THE DATA -
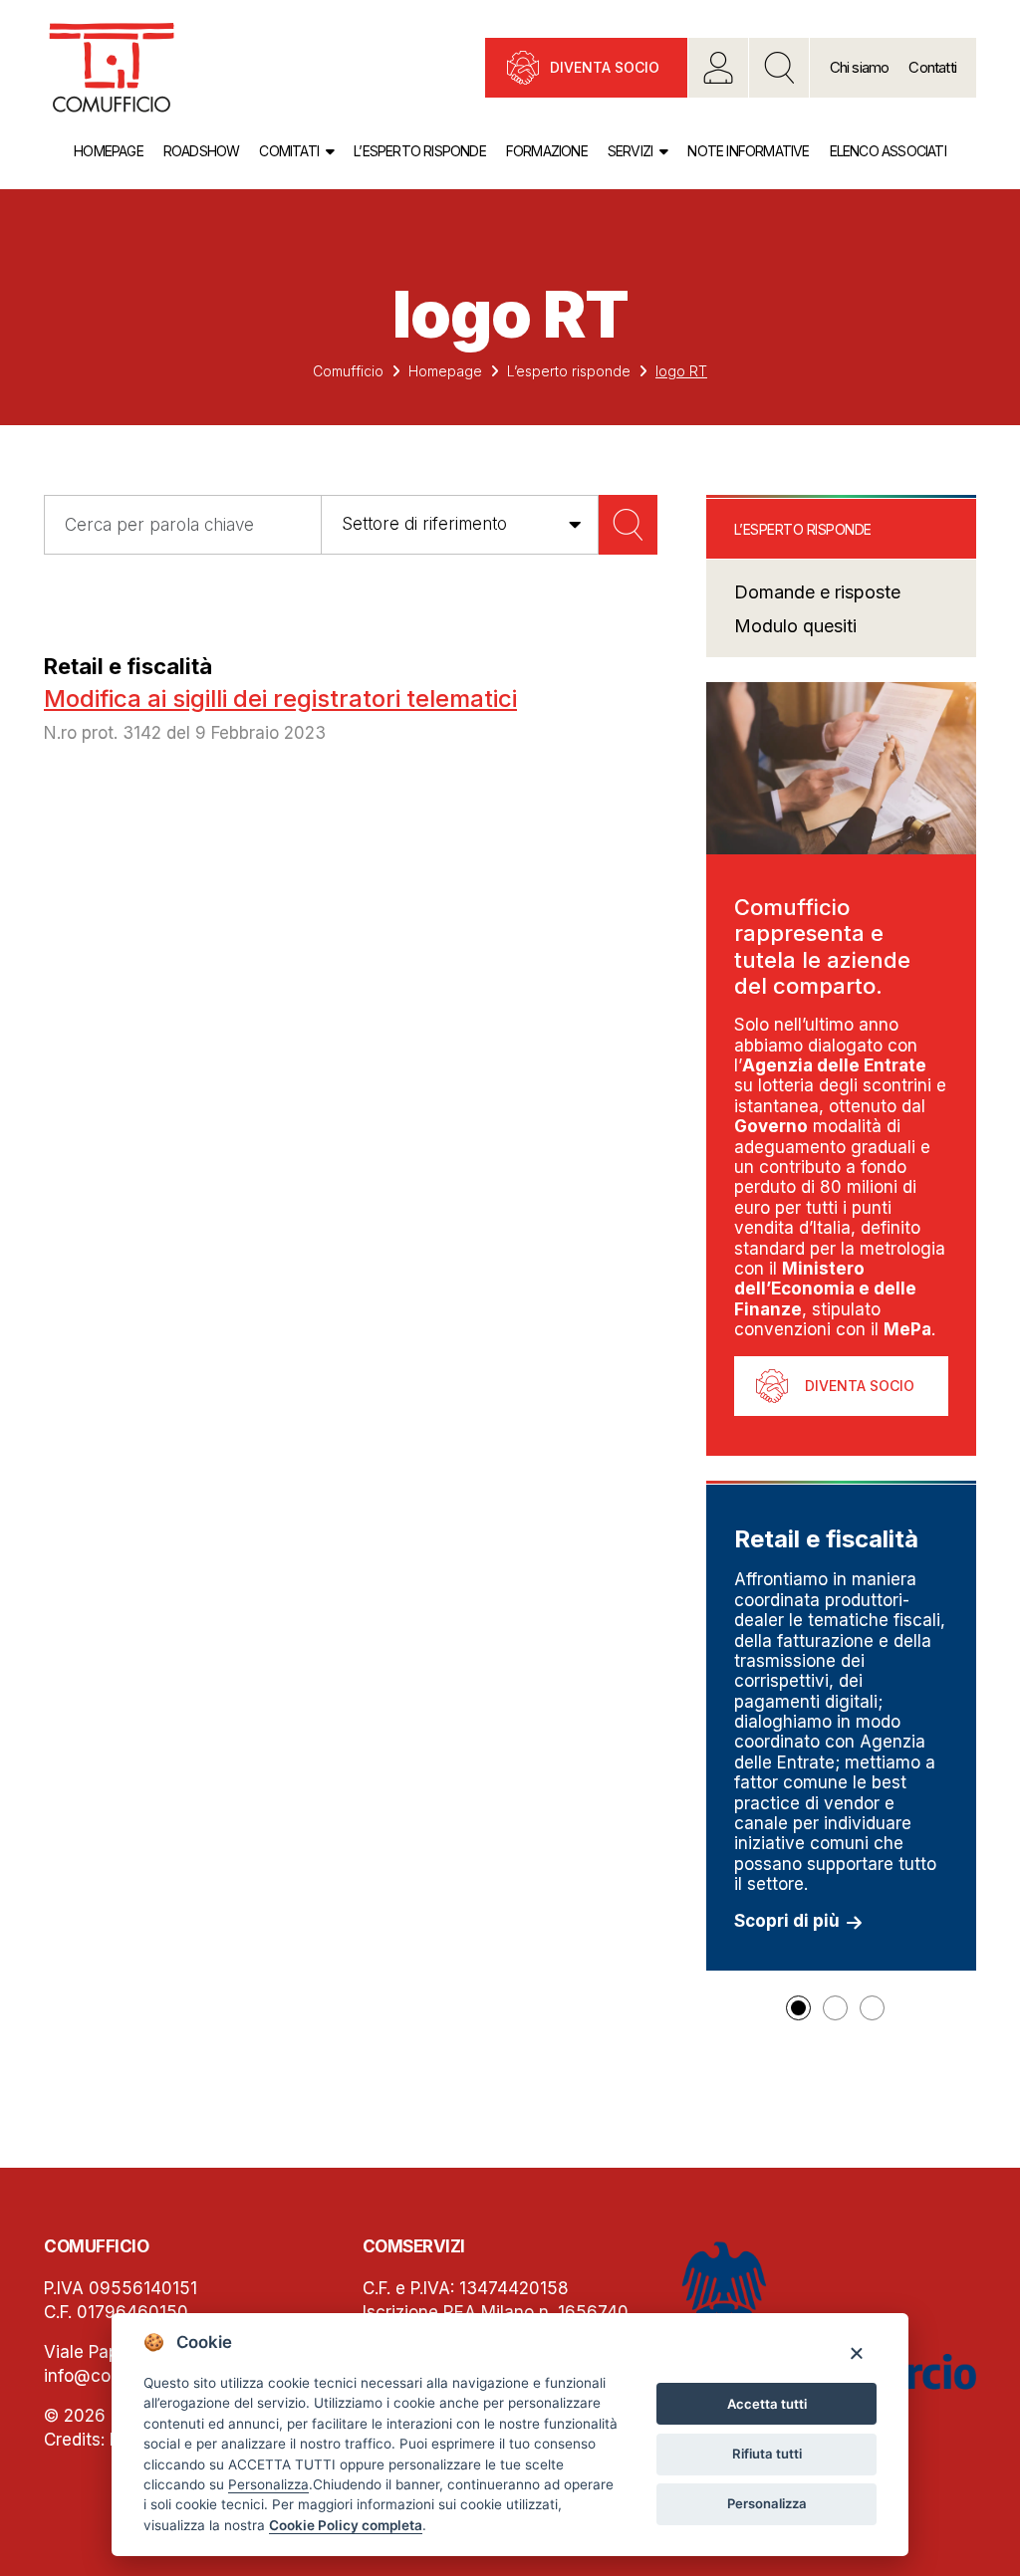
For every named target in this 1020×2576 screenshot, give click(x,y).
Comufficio (348, 370)
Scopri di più (787, 1921)
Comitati (289, 150)
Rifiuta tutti (767, 2453)
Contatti (932, 67)
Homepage (108, 150)
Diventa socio (604, 67)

TASK ITEM -
An exact repetition of all the records above is required, excluding the pictures.

ANSWER SPACE -
For every named target in this 1020×2576 screenshot, give click(x,y).
Comufficio (348, 370)
Scopri di più (787, 1921)
Comitati (289, 150)
Rifiuta tutti (767, 2453)
Contatti (932, 67)
Homepage (108, 150)
Diventa socio (604, 67)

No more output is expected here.